Mar 20, 2018

Internet Based Arthritis Self-Management Programs are Effective in Improving Health Status over the Long-Term

Posted By: Richard Iorio, MD

Arthritis is the most common cause of disability in the United State, and is a major reason for seeking medical care, and one of the most prevalent chronic conditions. In the past, evidence has been presented for the effectiveness of self-management in the treatment of arthritis-related pain and disability. The American College of Rheumatology has called for self-management education in its standard of care for osteoarthritis (OA).
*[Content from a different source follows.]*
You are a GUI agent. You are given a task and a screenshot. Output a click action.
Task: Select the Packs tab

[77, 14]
In addition, as part of its 2010 Goals for the Nation, the Centers for Disease Control and Prevention called for an increase in the percentage of people participating in arthritis self-management education.

The majority of previous studies have demonstrated positive changes in health status, and sometimes reduction in health care utilization, from randomized trials at short-term follow-up using analog intervention techniques. Current studies have looked at one year follow-up with continued findings of positive results for health status improvement utilizing digital tools. Internet based arthritis self-management education improves the lives of people with arthritis. The Internet is a time-efficient and convenient method to deliver health interventions with broad reach. Educational material is often accessed online by persons with chronic pain.
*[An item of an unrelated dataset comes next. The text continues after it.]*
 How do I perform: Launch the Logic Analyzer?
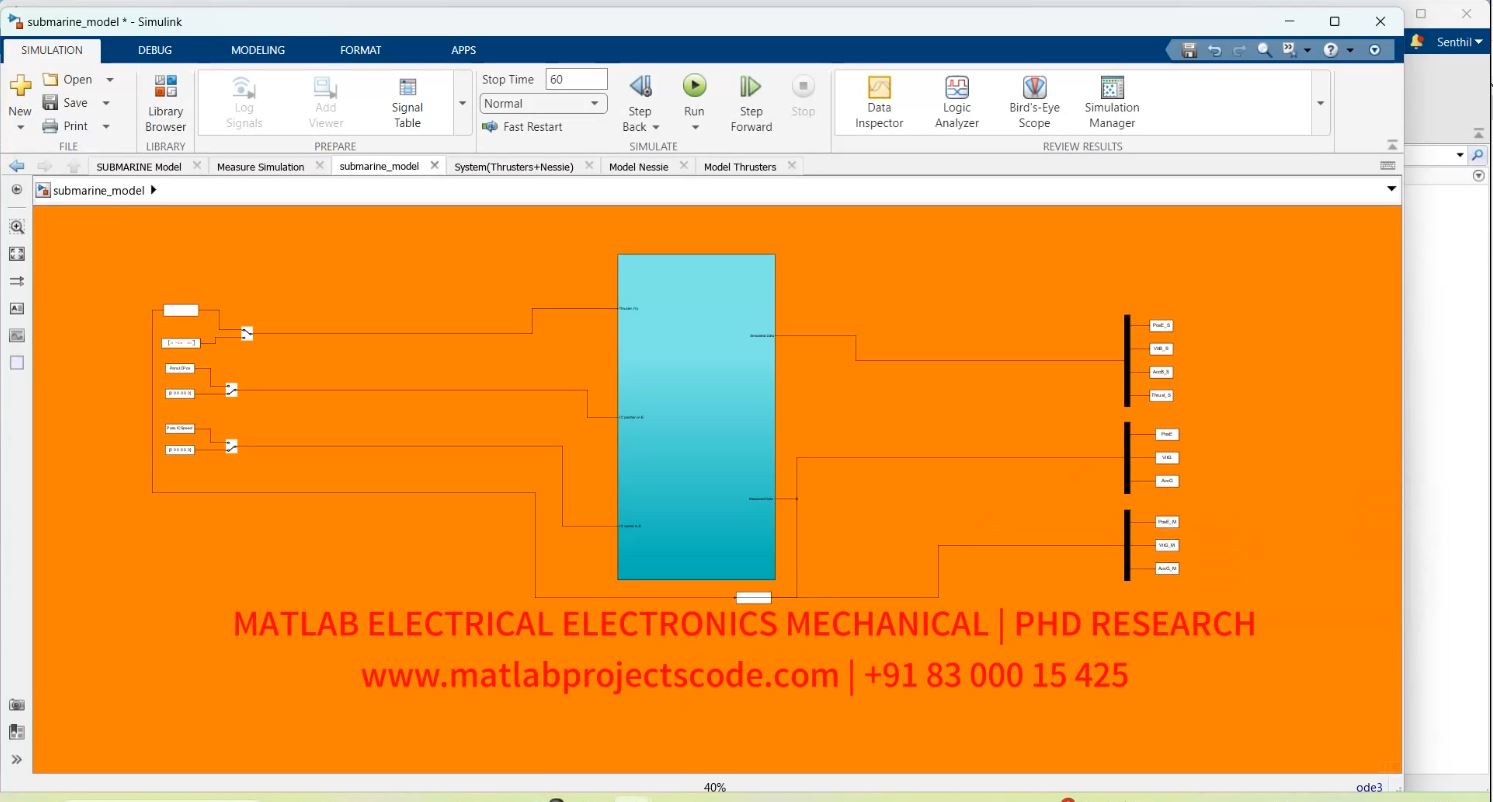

Remotely delivered physiotherapy and exercise can benefit persons with knee pain and osteoarthritis and those who have undergone knee joint replacement. An Internet- based interactive program designed to translate key therapeutic elements of clinician-delivered face-to-face coaching, showed improved outcomes in persons with hip or knee osteoarthritis. An online intervention combining these treatments aligns with a biopsychosocial approach to chronic disease management.
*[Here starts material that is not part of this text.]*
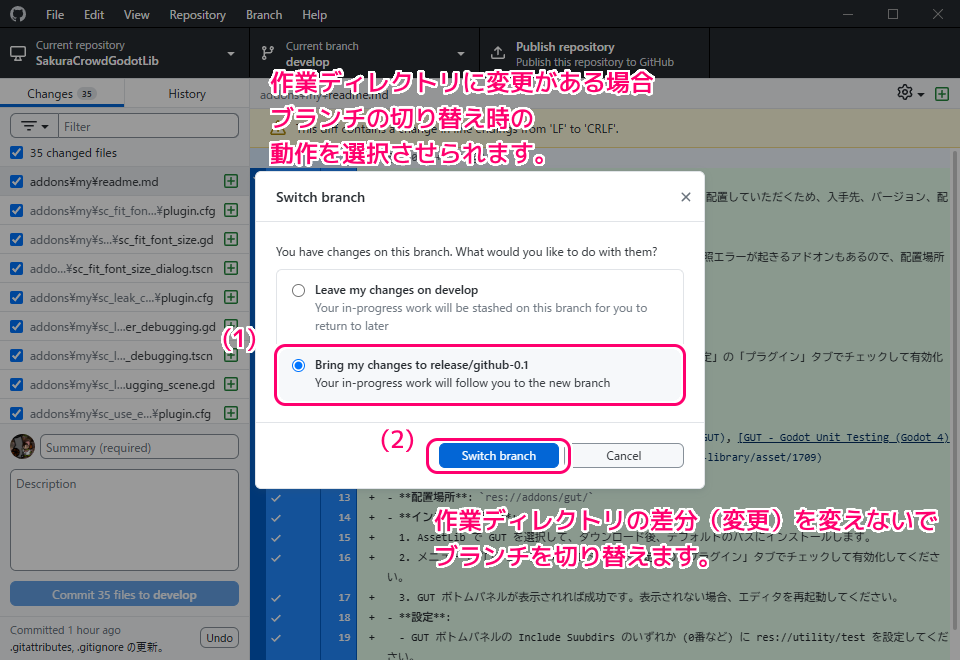Click the Summary (required) input field
Viewport: 960px width, 660px height.
tap(140, 447)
These programs have demonstrated significant improvements in health status as well as health-related behaviors, and have reduced health care utilization. These programs have reached a relatively large number of patients, and have been replicated in multiple studies with similar results. The interventions are based on self-efficacy theory and use the processes of skills mastery (action planning and feedback), modeling as supplied by the facilitators/coaches, reinterpretation of symptoms, and group persuasion.

In summary, an internet-based arthritis self-management program like the small-group program, appears to be effective in slowing or reducing the negative effects of arthritis over a 1-year period of time. Both programs should be considered for assisting patients with arthritis. Combining small group programs in a social dynamic with a digital self- management and an arthritis coach may be the best mechanism for improving arthritis care in the digital age. is one such program and integrates arthritis wellness, self-management, health status improvement and digital exercise programs with an optional social and coach driven improvement program.


  1. KATE R. LORIG, PHILIP L. RITTER, DIANA D. LAURENT, AND KATHRYN PLANT. The Internet-Based Arthritis Self-Management Program: A One-Year Randomized Trial for Patients With Arthritis or Fibromyalgia. Arthritis & Rheumatism (Arthritis Care & Research) Vol. 59, No. 7, July 15, 2008, pp 1009 –1017. DOI 10.1002/art.23817
  2. Kim L. Bennell, BAppSci(Physio), PhD; Rachel Nelligan, BPhysio; Fiona Dobson, BAppSci(Physio), PhD; Christine Rini, PhD; Francis Keefe, BA, MS, PhD; Jessica Kasza, BSc(Hons), PhD; Simon French, BAppSc(Chiro), MPH, PhD; Christina Bryant, MA(Clin Psych), PhD; Andrew Dalwood, BAppSci(Physio), GradDipManipTherapy; J. Haxby Abbott, PhD, DPT; and Rana S. Hinman, BPhysio(Hons), PhD.Effectiveness of an Internet-Delivered Exercise and Pain-Coping Skills Training Intervention for Persons With Chronic Knee Pain: A Randomized Trial. Annals of Internal Medicine, doi:10.7326/M16-1714, 2017.